“It was grand and sublime”
The Civil War tested American convictions in surprising and unexpected ways. Loomis Lyman Langdon and John Bordenave Villepigue were no exception. Both men were born in the year 1830. Langdon grew up in New York while Villepigue grew up in South Carolina. They both studied at West Point, where they developed a greater awareness of duty, honor, and loyalty to fellow soldiers and their country. Together they graduated in the Class of 1854 and then pursued different paths in the US Army. Seven years later, their paths crossed on Pensacola Bay.
On the morning of November 22, 1861, a Union cannon inside Fort Pickens broke the sound of crashing waves and cawing gulls. More cannon on Santa Rosa Island soon joined in the effort to destroy the Confederates across the bay. Confederate cannon inside forts McRee and Barrancas, and more than a dozen earthen sand batteries, soon returned fire. The fighting continued until after sunset when a thunderstorm swept through the area.
The bombardment erupted with equal ferocity at daybreak. Around noon, with shot and shell crashing all around, “the flag on Fort Barrancas was shot away . . .,” a Union officer reported. The flag flying over Fort McRee disappeared too. The cannon fell silent in the early hours of November 24.

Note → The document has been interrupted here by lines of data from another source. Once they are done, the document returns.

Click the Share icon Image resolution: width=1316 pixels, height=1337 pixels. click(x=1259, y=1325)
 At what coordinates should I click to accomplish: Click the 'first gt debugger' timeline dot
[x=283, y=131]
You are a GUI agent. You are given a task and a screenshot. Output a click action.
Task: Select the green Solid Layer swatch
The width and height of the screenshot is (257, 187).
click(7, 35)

Never before had Third System fortifications fired against each other. For 48 hours, about 110 Union and Confederate seacoast artillery pieces—the most massive cannon used by the armies at the time—shook the earth. According to one Confederate soldier, the bombardment could be heard up to 125 miles away. In its wake, the fight left 44 casualties of war. Homes in nearby Woolsey and Warrington and buildings in the navy yard, including the abandoned hospital, burned. Both Union commander Colonel Harvey Brown and Confederate commander Major General Braxton Bragg declared victory.
Captain Loomis Langdon led a small unit of Union soldiers in the bombardment. Langdon’s men manned four 10-inch seacoast mortars located in the dry ditch by Fort Pickens’ south wall. Each mortar was capable of firing a 98-pound shell about two and a half miles away. Though his position afforded protection, Confederate fire showered Langdon and his men. “Fragments of bursting shells frequently came among them,” Langdon wrote, “and a shell fell in their midst, but burst without injuring any one.” In Langdon’s line of fire were Confederate soldiers in a sand battery on Perdido Key. This battery supported Fort McRee, led by Langdon’s former classmate John Villepigue.

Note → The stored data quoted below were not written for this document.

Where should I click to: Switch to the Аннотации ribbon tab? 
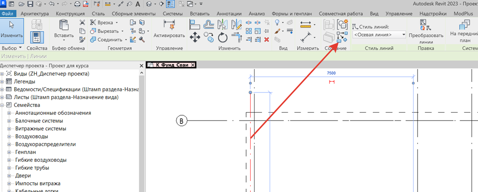click(229, 14)
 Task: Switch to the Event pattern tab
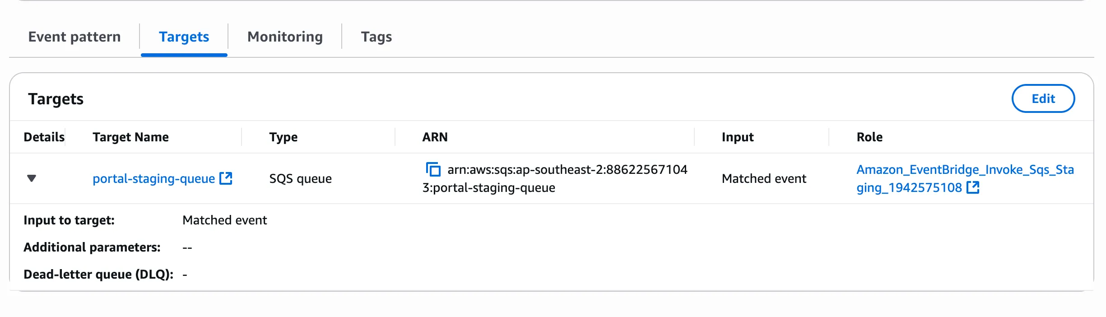click(74, 37)
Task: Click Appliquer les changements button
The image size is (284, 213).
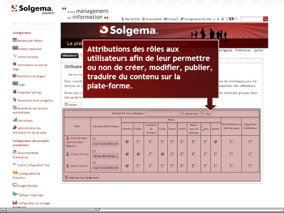Action: 82,178
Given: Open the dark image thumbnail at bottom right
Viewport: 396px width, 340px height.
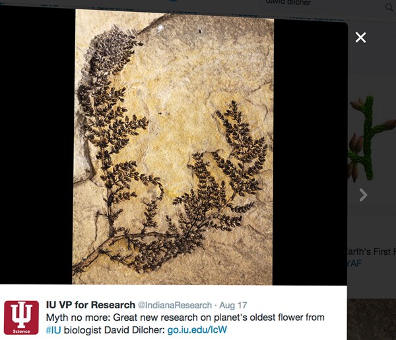Looking at the screenshot, I should pos(372,319).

Colonel Villepigue directed Confederate soldiers from Georgia and Mississippi. Union cannon from Santa Rosa Island, USS Niagara, and USS Richmond attacked the fort from two directions. The crossfire disabled about half of Fort McRee’s cannon and set the fort on fire. Villepigue received a wound to his arm. His actions, however, inspired hope. “In the midst of this terrible ordeal,” a Confederate officer wrote, Villepigue's “coolness and self-possession . . . inspired all with confidence, and enabled him to hold a position which seemed to others utterly untenable.” Villepigue’s leadership sustained Fort McRee throughout November 23.

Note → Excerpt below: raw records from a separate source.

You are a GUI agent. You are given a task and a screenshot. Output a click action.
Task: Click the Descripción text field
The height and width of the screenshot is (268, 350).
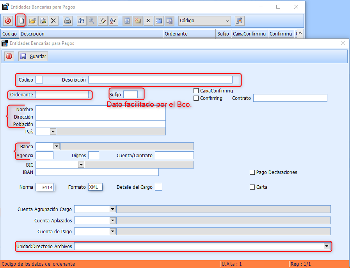(160, 80)
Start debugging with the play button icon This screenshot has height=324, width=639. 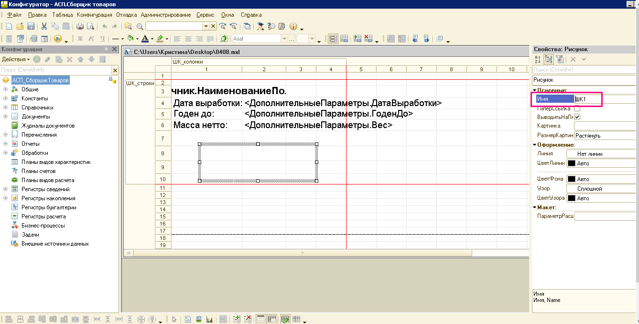point(58,39)
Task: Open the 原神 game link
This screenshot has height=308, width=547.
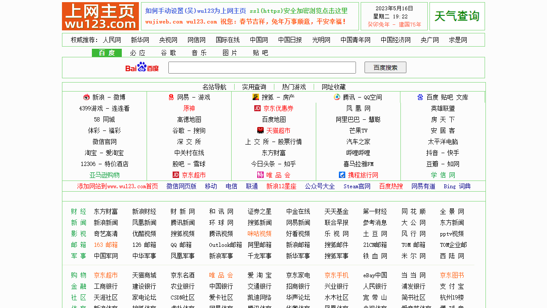Action: tap(189, 108)
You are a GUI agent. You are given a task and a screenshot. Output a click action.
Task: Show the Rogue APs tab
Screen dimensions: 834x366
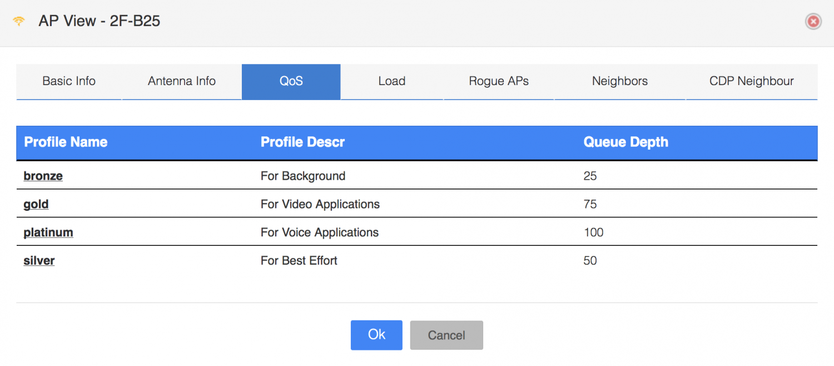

Langdon and Villepigue survived the bombardment and distinguished themselves on later battlefields. Langdon ultimately survived the war, whereas Villepigue died of fever in 1862. Both men likely knew they were fighting one another on Pensacola Bay. Their sense of duty, honor, and loyalty was ultimately tested during the war, a war that tested the convictions of all Americans.